» EXTRACTED RECORDS
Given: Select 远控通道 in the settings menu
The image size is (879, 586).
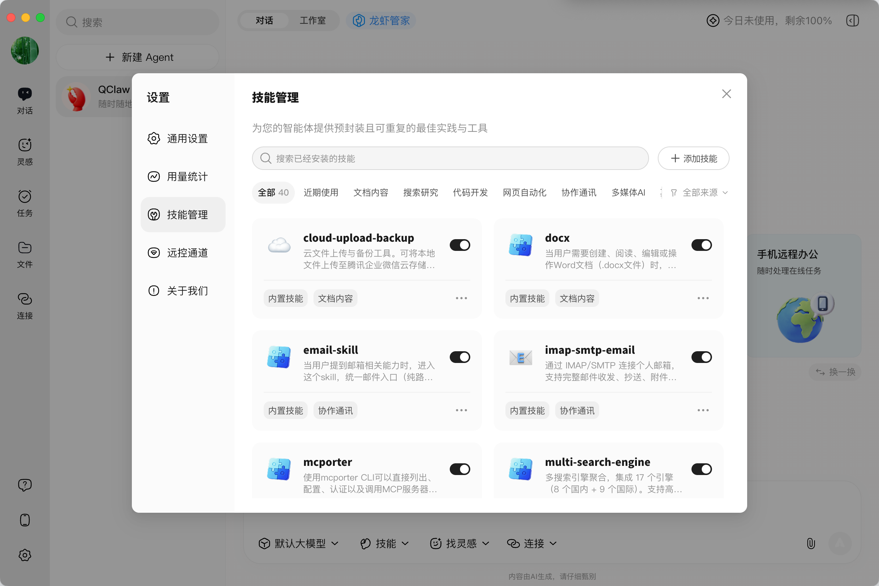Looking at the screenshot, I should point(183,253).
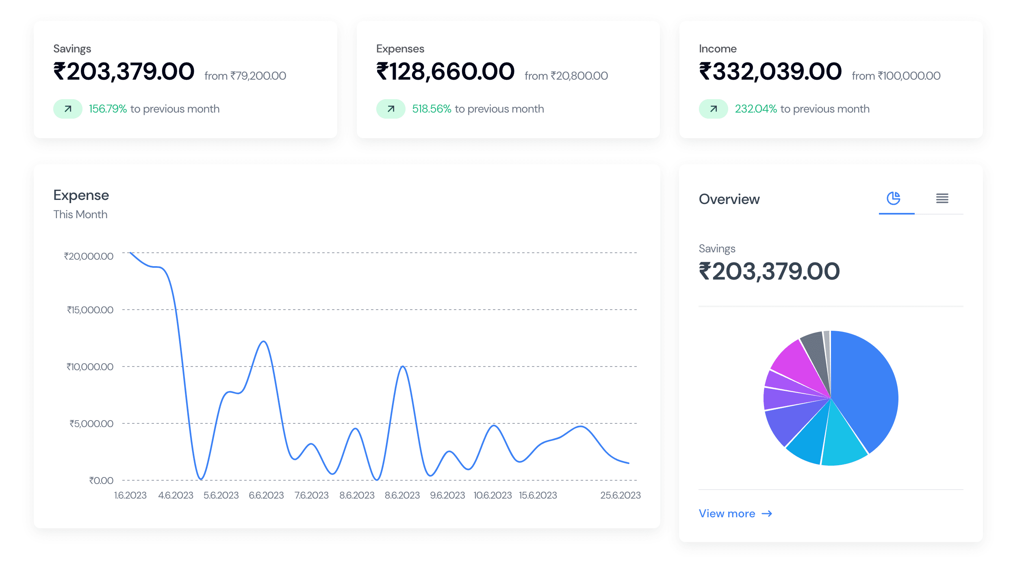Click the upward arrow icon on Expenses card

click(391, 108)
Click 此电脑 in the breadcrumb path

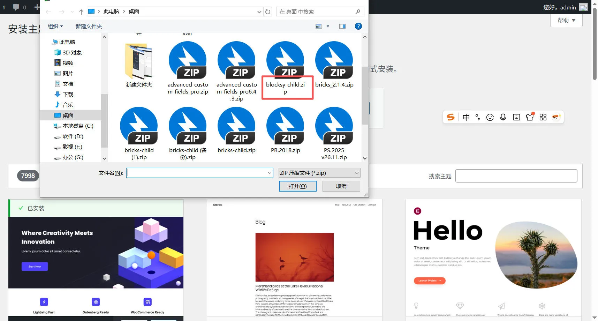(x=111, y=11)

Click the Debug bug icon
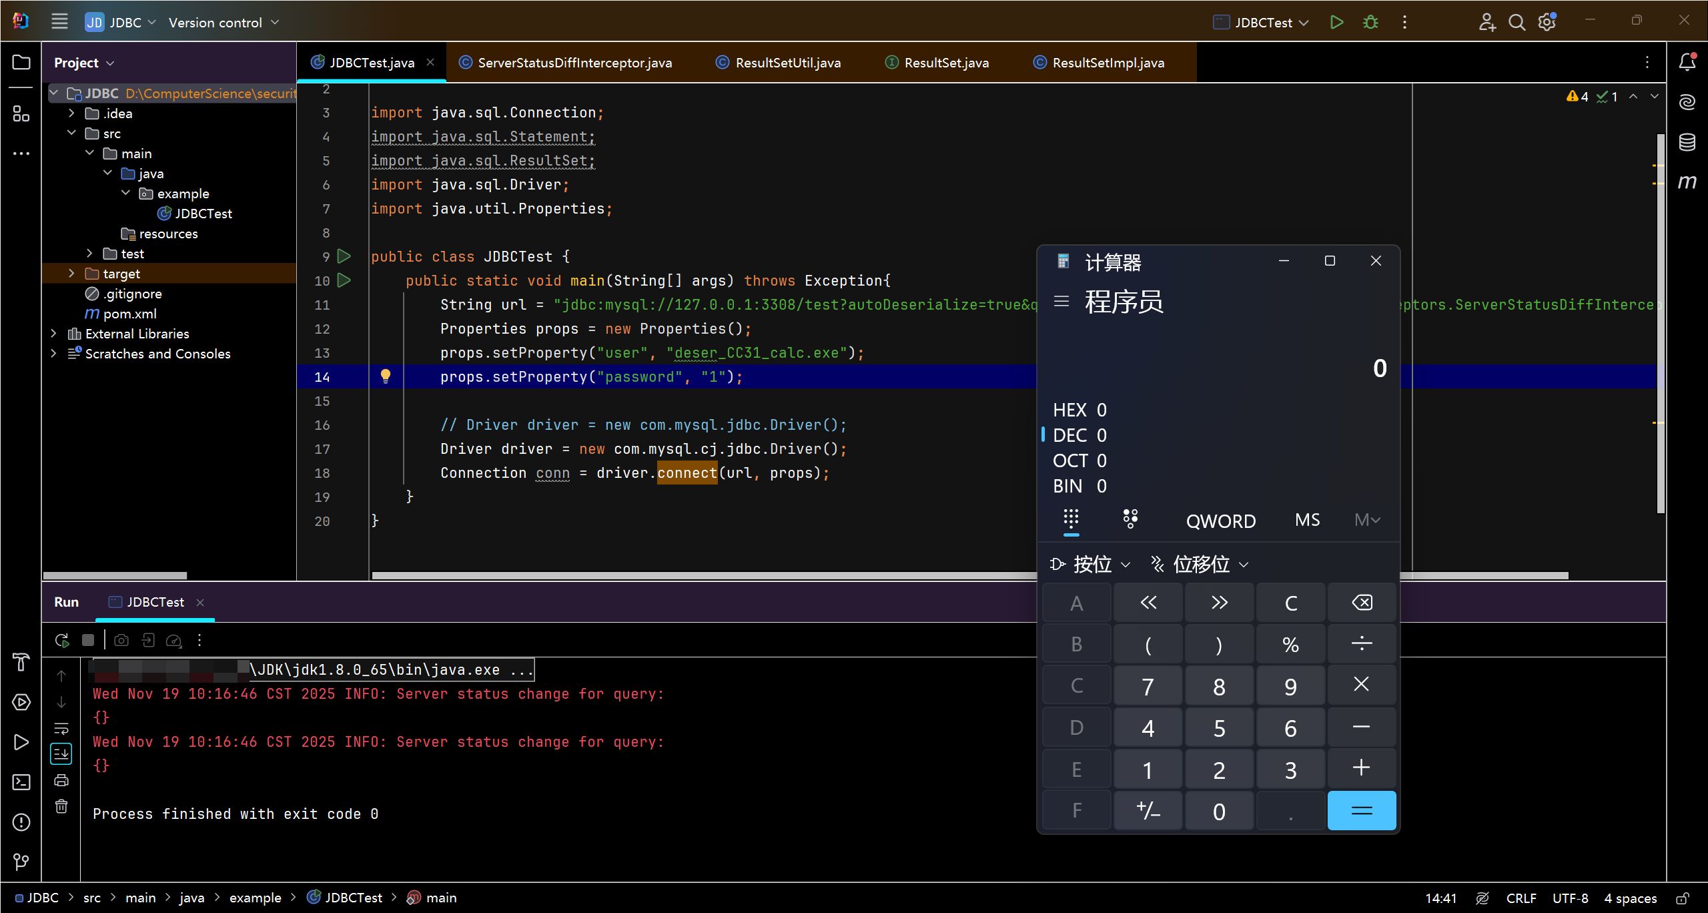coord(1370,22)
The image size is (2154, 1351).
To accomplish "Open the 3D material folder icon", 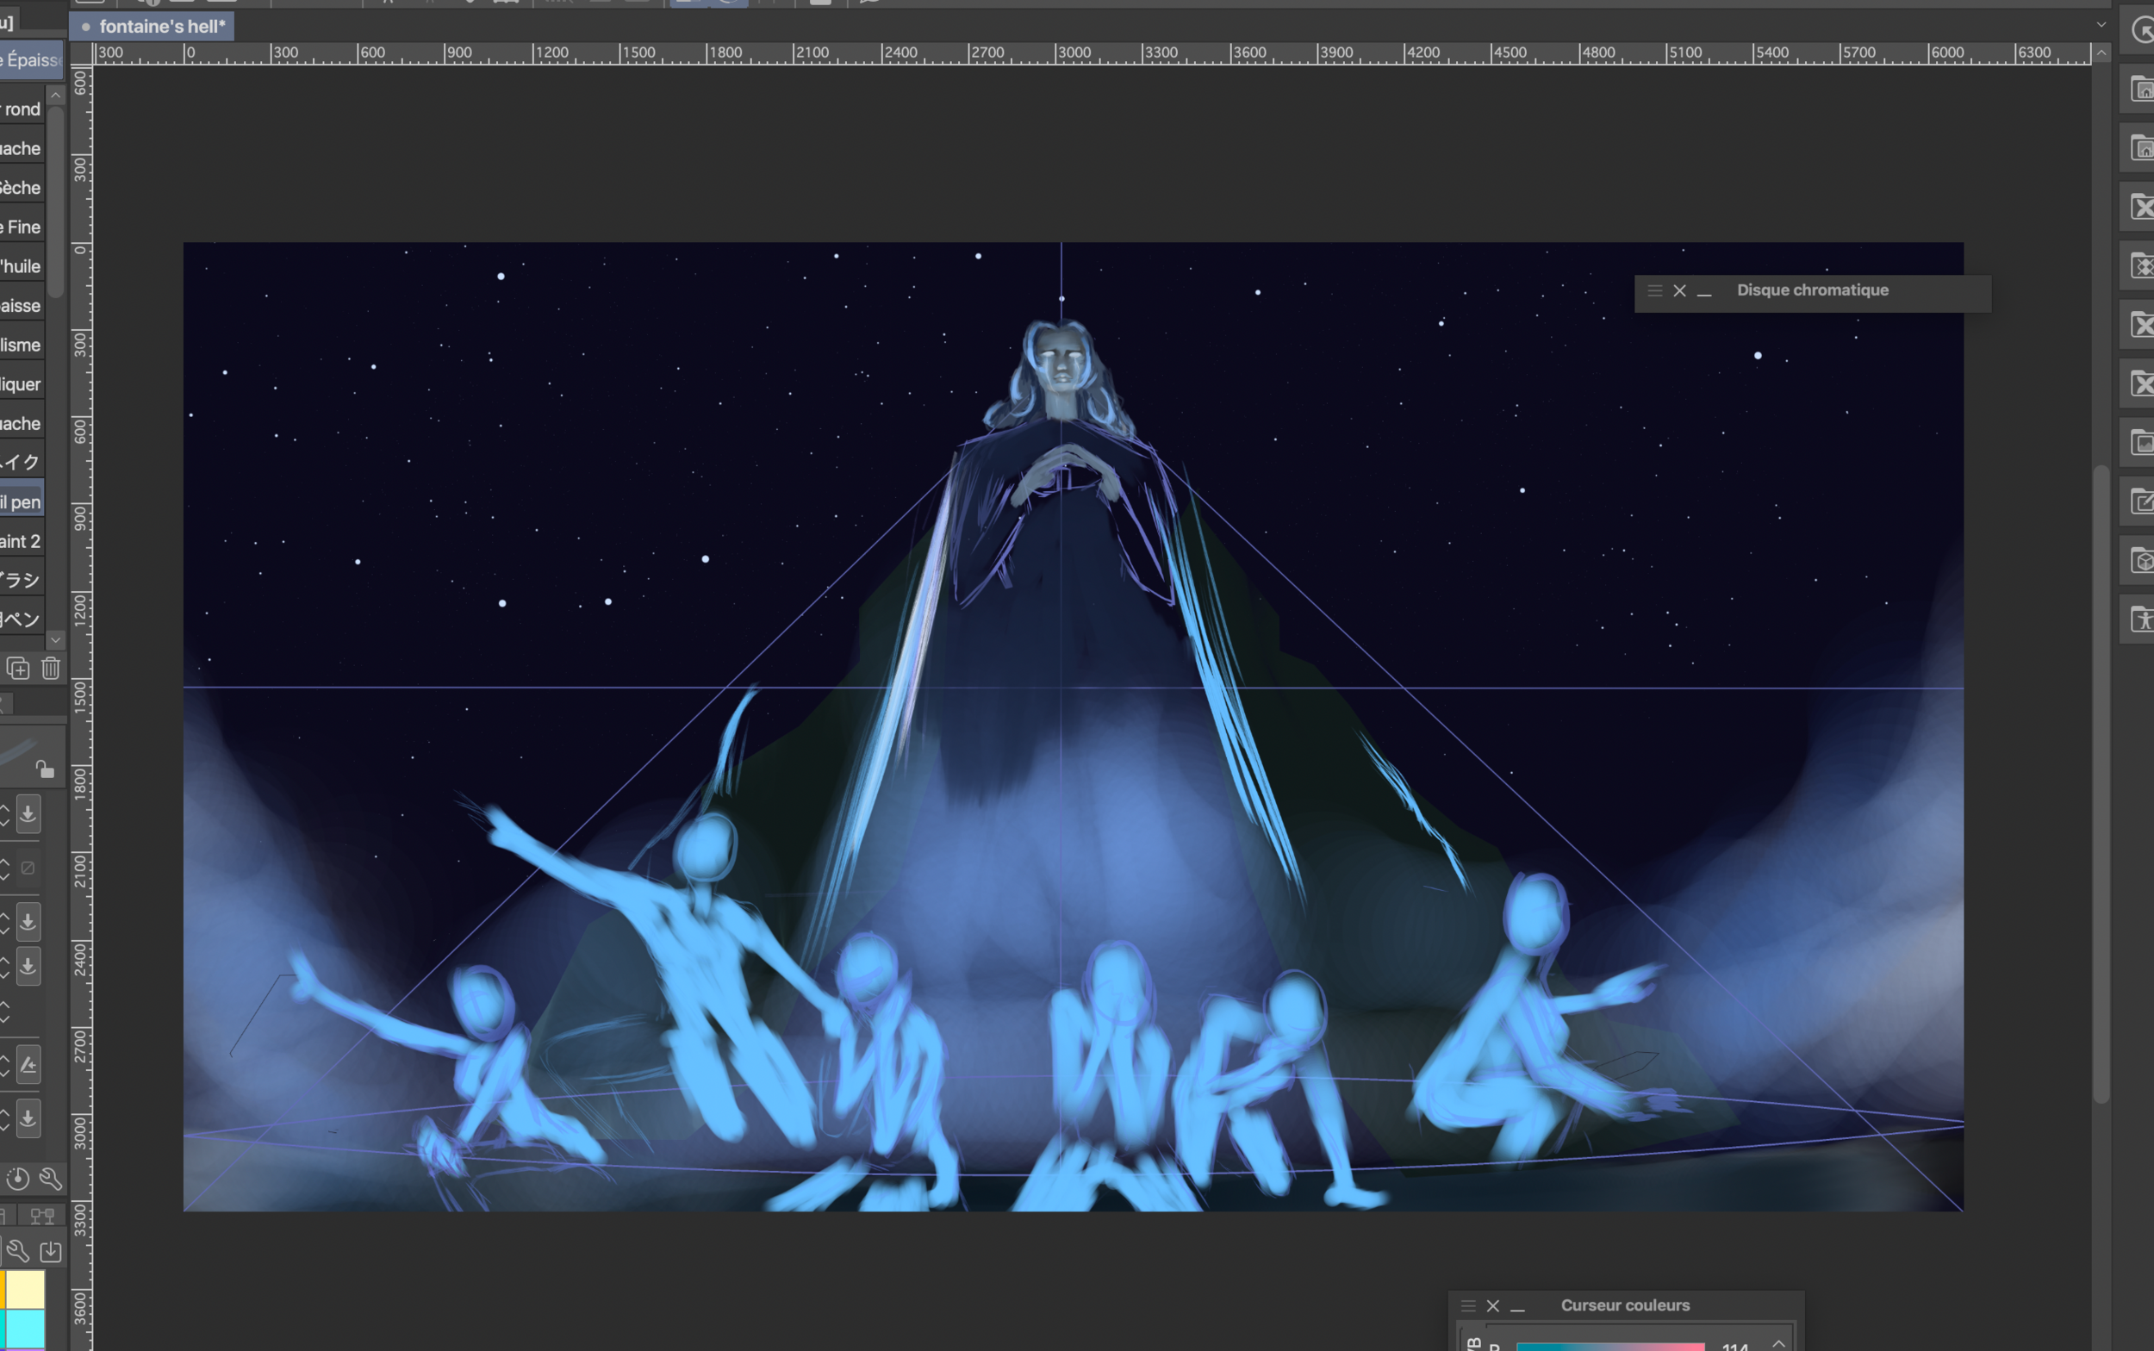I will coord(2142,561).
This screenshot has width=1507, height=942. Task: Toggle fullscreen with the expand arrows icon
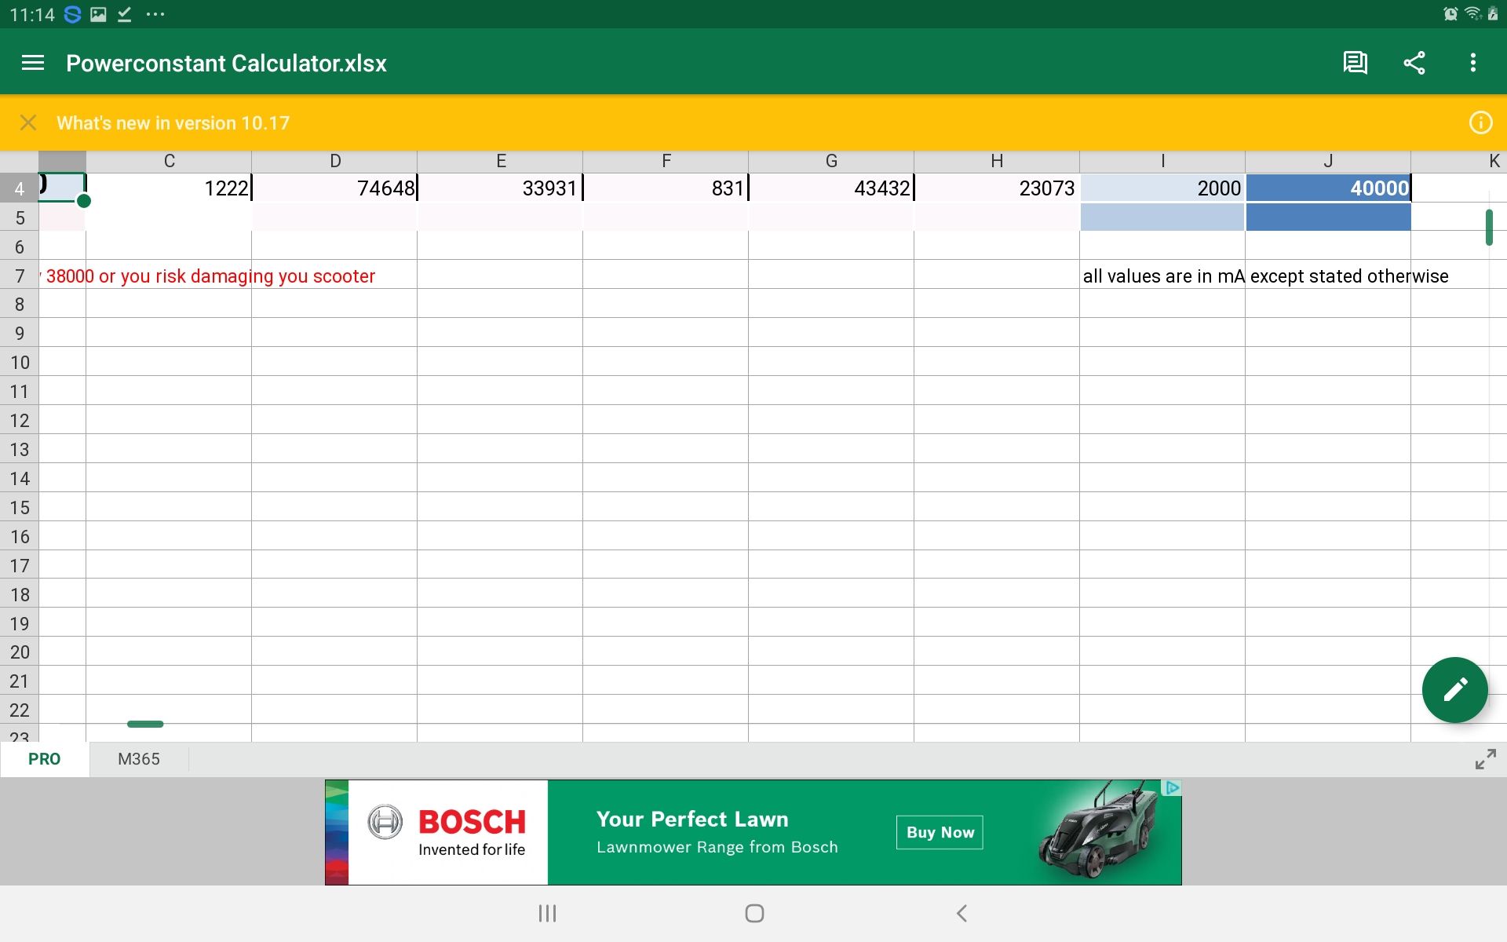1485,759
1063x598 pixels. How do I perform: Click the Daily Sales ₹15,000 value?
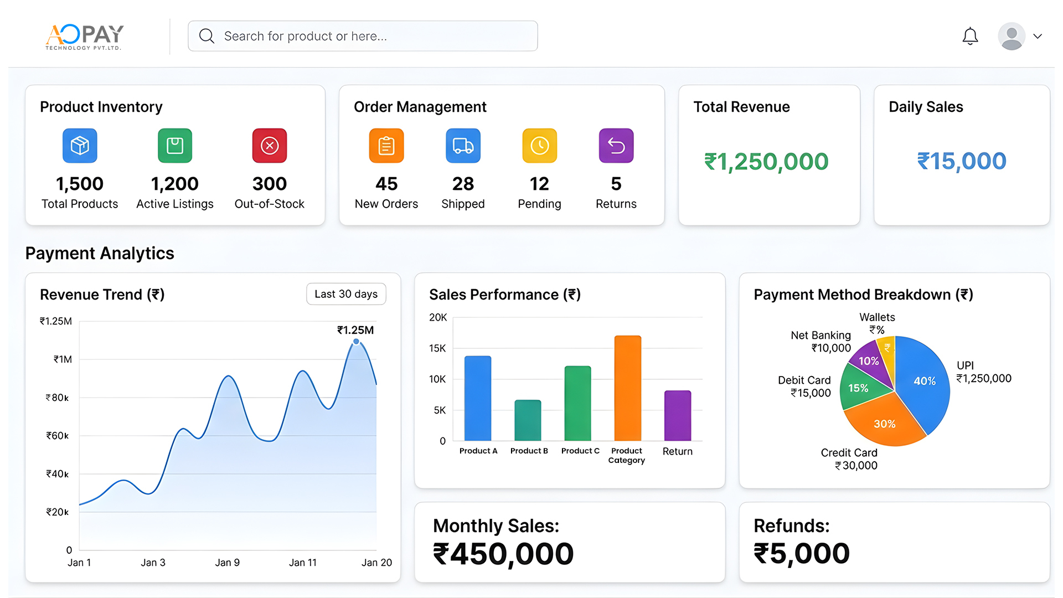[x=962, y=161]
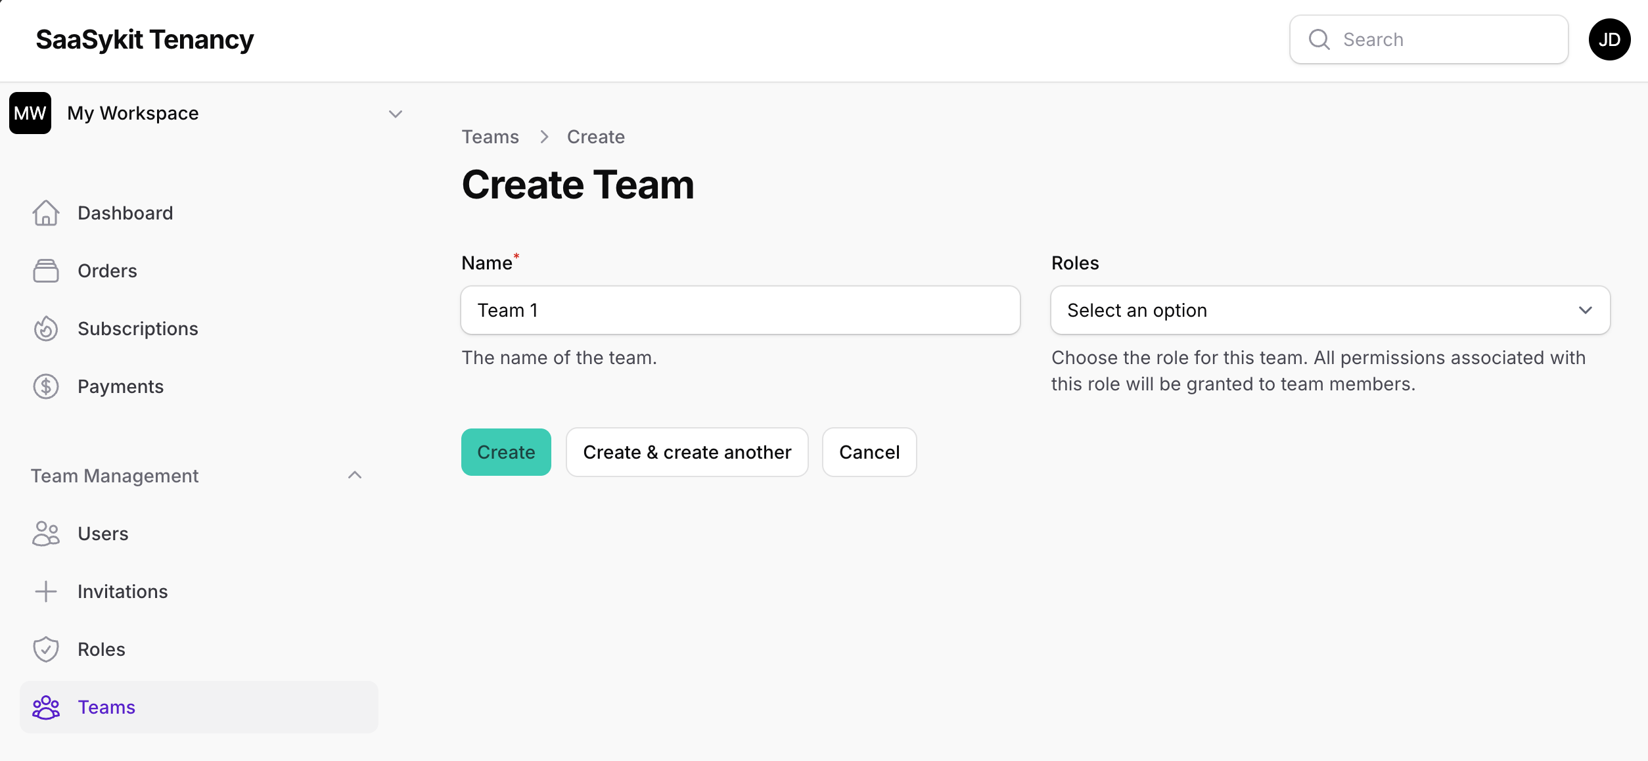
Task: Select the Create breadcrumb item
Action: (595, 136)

» PROBLEM DESCRIPTION
Exactly repeat the material from its first line through the line with "The image size is (2154, 1351).", including both, and leave the pictures and everything else out.

» RESULT BELOW
Given: Select 远控通道 in the settings menu
The image size is (879, 586).
Looking at the screenshot, I should point(183,253).
Click the upward arrow icon on Expenses card

click(391, 108)
Click 此电脑 in the breadcrumb path

(x=111, y=11)

Click the Debug bug icon
coord(1370,22)
The image size is (2154, 1351).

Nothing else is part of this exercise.